There are two paths to the pot of gold at the end of the gender diversity rainbow.
You can persuade: proclaim the evidence-supported benefits of having more women in the highest decision-making positions. The percentage is growing but it continues to be a long haul. Companies still think of it as a human resources issue and not the bottom line issue it is now recognized to be.
Or, if you are a regulator, you can impose a quota. This may sadden you, but you will definitely end up closer to the goal and more quickly.
Many jurisdictions have imposed quotas to speed up diversity. It started in 2008 when Norway required listed companies to have women in at least 40% of board seats. Belgium, France, Italy, Germany, Spain and the Netherlands also mandate minimums, backed by sanctions and fines in the case of the first three. The UK offers “guidelines.”
Just this year, California has mandated the 40% goal within two years.
The share of women directors in affected countries has grown four- or five-fold since 2007, compared with a global 29% growth overall. But the imposition of quotas does not sit well with many as a solution.
One of those is Alejandra Aranda, Founding Partner and President of Humanitas, or Cornerstone Santiago in Chile. She is among several of our members who are prominent in civic politics and working tirelessly to bring about gender equality. Two years ago she played a leading role in persuading her peers in high-end recruiting to adopt a code of internal conduct and commitment to diversity.

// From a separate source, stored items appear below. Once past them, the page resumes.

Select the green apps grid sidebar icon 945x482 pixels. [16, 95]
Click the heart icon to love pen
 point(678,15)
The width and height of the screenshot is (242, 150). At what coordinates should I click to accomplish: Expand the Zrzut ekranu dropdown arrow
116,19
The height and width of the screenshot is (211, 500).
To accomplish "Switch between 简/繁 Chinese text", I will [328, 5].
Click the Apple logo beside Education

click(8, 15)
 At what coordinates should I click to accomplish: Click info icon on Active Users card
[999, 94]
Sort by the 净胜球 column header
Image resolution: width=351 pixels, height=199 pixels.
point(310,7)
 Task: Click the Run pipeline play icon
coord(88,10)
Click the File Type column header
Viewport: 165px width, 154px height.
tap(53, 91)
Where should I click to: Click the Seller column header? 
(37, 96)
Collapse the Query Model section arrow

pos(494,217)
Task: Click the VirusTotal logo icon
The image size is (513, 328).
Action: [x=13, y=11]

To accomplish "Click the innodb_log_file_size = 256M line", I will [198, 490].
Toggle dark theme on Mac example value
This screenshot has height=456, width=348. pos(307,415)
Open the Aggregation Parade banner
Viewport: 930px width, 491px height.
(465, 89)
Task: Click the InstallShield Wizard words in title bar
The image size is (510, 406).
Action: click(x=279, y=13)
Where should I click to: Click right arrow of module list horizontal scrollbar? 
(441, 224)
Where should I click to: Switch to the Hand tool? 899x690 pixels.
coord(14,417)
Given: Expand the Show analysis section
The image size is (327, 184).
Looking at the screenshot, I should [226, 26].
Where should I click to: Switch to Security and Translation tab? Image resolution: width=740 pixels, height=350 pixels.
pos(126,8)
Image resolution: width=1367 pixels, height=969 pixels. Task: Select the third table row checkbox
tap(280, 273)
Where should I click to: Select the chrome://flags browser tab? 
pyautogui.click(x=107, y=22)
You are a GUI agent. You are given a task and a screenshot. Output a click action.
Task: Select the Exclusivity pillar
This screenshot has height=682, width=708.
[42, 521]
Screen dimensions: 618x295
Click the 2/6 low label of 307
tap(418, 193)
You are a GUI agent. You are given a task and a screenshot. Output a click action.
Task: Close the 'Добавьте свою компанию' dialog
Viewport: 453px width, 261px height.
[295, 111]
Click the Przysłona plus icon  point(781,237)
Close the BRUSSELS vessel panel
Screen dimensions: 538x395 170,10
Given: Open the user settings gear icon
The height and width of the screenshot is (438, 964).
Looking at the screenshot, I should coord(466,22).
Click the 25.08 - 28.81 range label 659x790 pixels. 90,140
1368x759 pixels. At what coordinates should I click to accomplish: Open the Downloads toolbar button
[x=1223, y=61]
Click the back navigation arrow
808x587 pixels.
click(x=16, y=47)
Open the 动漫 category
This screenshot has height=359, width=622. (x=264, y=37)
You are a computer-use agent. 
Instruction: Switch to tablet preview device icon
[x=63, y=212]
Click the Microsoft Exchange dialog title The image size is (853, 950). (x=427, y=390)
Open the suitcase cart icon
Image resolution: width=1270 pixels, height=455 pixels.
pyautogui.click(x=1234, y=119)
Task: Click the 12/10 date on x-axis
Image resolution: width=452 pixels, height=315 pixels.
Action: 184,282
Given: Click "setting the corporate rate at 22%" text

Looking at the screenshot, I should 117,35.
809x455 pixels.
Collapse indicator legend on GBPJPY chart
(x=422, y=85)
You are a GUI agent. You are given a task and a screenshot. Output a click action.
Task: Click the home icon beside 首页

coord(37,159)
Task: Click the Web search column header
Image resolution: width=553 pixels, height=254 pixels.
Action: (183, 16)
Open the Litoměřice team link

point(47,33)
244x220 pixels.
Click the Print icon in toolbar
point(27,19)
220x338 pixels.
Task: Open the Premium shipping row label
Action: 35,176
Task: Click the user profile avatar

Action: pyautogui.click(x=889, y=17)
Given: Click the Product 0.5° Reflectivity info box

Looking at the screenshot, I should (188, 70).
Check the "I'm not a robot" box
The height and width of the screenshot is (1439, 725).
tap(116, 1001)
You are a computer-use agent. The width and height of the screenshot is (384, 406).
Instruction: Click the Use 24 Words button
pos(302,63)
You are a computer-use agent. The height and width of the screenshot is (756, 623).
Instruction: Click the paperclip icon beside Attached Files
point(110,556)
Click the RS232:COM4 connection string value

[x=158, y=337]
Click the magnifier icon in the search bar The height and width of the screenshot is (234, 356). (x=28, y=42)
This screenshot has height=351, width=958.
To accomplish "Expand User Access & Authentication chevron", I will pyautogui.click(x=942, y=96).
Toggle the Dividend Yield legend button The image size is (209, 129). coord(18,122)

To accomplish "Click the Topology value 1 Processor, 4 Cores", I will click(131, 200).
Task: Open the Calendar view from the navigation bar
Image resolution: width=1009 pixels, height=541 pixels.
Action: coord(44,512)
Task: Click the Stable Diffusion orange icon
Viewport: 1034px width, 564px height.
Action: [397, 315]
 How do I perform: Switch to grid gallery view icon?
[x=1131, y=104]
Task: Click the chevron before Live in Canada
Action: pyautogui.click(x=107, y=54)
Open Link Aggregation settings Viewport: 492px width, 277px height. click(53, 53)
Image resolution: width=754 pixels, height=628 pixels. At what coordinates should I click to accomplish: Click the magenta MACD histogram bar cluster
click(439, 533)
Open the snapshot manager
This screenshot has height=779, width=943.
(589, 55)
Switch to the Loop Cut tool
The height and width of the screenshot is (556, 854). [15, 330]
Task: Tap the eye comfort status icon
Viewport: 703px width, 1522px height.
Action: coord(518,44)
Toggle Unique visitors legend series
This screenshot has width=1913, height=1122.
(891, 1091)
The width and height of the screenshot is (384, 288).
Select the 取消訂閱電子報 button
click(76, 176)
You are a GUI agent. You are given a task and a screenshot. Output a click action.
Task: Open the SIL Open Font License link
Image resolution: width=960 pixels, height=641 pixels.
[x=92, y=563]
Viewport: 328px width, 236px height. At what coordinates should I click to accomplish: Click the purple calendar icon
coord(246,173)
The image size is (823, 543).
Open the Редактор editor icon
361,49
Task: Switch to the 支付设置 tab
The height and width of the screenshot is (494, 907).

It can be a frustrating mission. Interest and involvement on the part of employers ebbs and flows. Despite growth in recent years, a new survey by Cornerstone Santiago revealed only 15% who see diversity as a major challenge, a long way behind the flavors of today, namely innovation (38%) or digitalization (30%).
“Gender diversity is an issue in which substantial progress has been made and that is why today it does not represent a major challenge,” says Aranda. “Right now, digital fluency and innovation are serious concerns. Strategic priorities change.”
Robin Toft, CEO of a recruiting firm the Toft Group, is looking further out.
“We have a talent crisis because there are not enough qualified candidates out there,” she says in a recent interview. “I believe the answer is women and Millennials, so a huge and heightened forecast on diversity hiring is really on.”
Music clearly to the ears of Alejandra Aranda.
“Quotas may work in some environments,” she says. “But if we were to put a quota here in Chile I would consider our public policy to have failed.
“We have many very influential women eager to participate. We need to counter the myth that there are not enough women qualified or interested. That’s our biggest challenge.”